Sunday, Mar 18th

Last update02:43:24 PM GMT


Pham Le Nhi


Although, Mr. Hoang wants me to write about my favorite memory, I cannot say that I have one favorite, since different events have different impacts on me and each memory has its’ own unique features. My favorite series of memories would have to be those of my trips to Vietnam. I often find myself thinking back to Vietnam every once in a while, and I find myself thinking back to then even more so because of my upcoming trip to Saigon this summer.


I was born in Vietnam, but the time I spent there during my birth was fleeting. I came to the United States at the age of two; therefore my memories of my home country during those two years are practically nonexistent. However, my parents would plan a trip back every two years so I can visit the country and its culture as well as my mother side of the family. Every two years soon became every three years, and now four. Each extension of the years before I could revisit Vietnam only makes me long to visit it even more.

Yes, Vietnam is dirty, dusty, and poverty-ridden, but that’s the beauty of Vietnam, honestly. Of course, saying that now probably made no sense, but Vietnam is unique that way. The people may live in poverty, but the country is rich with beauty and natural resources. The countryside has more green and lakes and rivers and nature than national parks in California, where I was raised. Vietnam is social, loud, busy, humid, and much different from the United States. I love many things about my home country. I love the authentic food I am able to eat and taste only in Vietnam. I love the bustling cities and how I could just walk to get to most places in my neighborhood. I love being able to call a sugar cane juice vendor by the entrance of my aunt’s shop and then receive cool, fresh sugar cane juice in a plastic bag. I especially love the transportation; the ability to ride on motorbikes during the cool night through the city of Saigon with the various chatter, lights, and aroma of street food. I love my mother side of the family, with all of them so lively and close unlike my father side.

Although my parents would take both my sister and I to Vietnam, I think that I am more attached to the country than my sister. She is much more cautious than me when in Vietnam, always fearing Vietnam’s dirty and unsanitary state, never trying out the strongly flavored food, and too accustomed to the life style of America. I’m much bolder when in Vietnam, compared to her. I love trying out food that is part of my culture that I cannot find in San Jose, California. I don’t mind getting dirty as I sit in dusty street cafes and restaurants.

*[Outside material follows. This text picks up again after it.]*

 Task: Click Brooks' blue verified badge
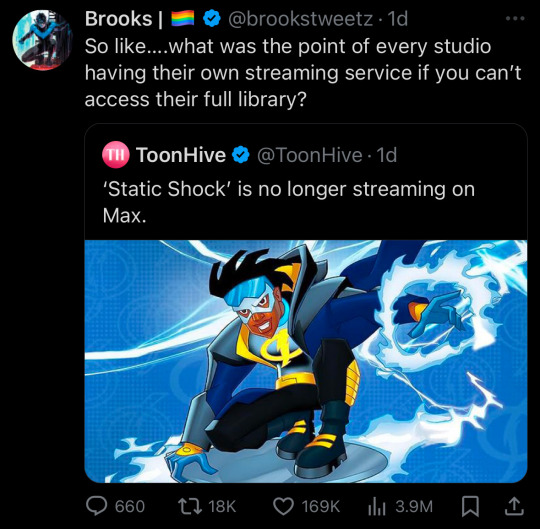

My favorite memories, however, are my family. My mother side of the family is much more open, lively, and closely knitted than my father’s side. I have noticed several large differences such as familiarity. My father family speaks to each other only by name as if they are strangers rather than brother and sisters. They would live their own lives and their own lives only, gather to my house only for special occasions. But my mother family is loud, calling each other by affectionate nicknames or playful insults. They would drop by from time to time without a phone call just to chat or to take the whole family out for dinner. They would plan family trips and take my sister and I out for a ride in the city or a hunt for some late night snacks or to the arcade were my sister and I can enjoy playing games with our cousins. Unlike my monotonous life in America, every single day in Vietnam is different. We’ll eat in today and eat out tomorrow and maybe have an unplanned party the day after. Daytime is busy and chatty where the nighttime, although still chatty, is much cooler and more relaxed. I absolutely adore them.

Of course my family does not only limit only to the city, but it also extents to the village, where my grandparents once lived bust, but now belongs to my cousin and his wife after their passing. The village is very dusty and humid and very poor, but the landscape is beautiful with its never ending rice patties and small lakes. Food in the village is fresh since my cousin has his own livestock and his own lake for fishing. We would visit the village once every week during my visits to Vietnam, since it’s a long trip to the village. It’s a small quiet community, and very close. Everyone is friendly to everyone, so it’s always a nice contrast to vast, noisy Saigon.

Every time I have to make my trip back to California, I would always be the first one to cry. I never cry when I leave for Vietnam, but once I step into the airport’s grounds, the tears would start, which then would make my sister cry and my relatives. It’s hard not to cry. It’s hard to only see half of your family for one month for every 48 months. I would wish to spend more time with them, but because I cannot, I cherish the memories in Vietnam, whether they are good or bad. Not a single memory is the same and because every memory is different, I cannot pick one single memory to be my favorite. Although, it seems that I will be able to make more memories this summer when I come back home to visit everyone.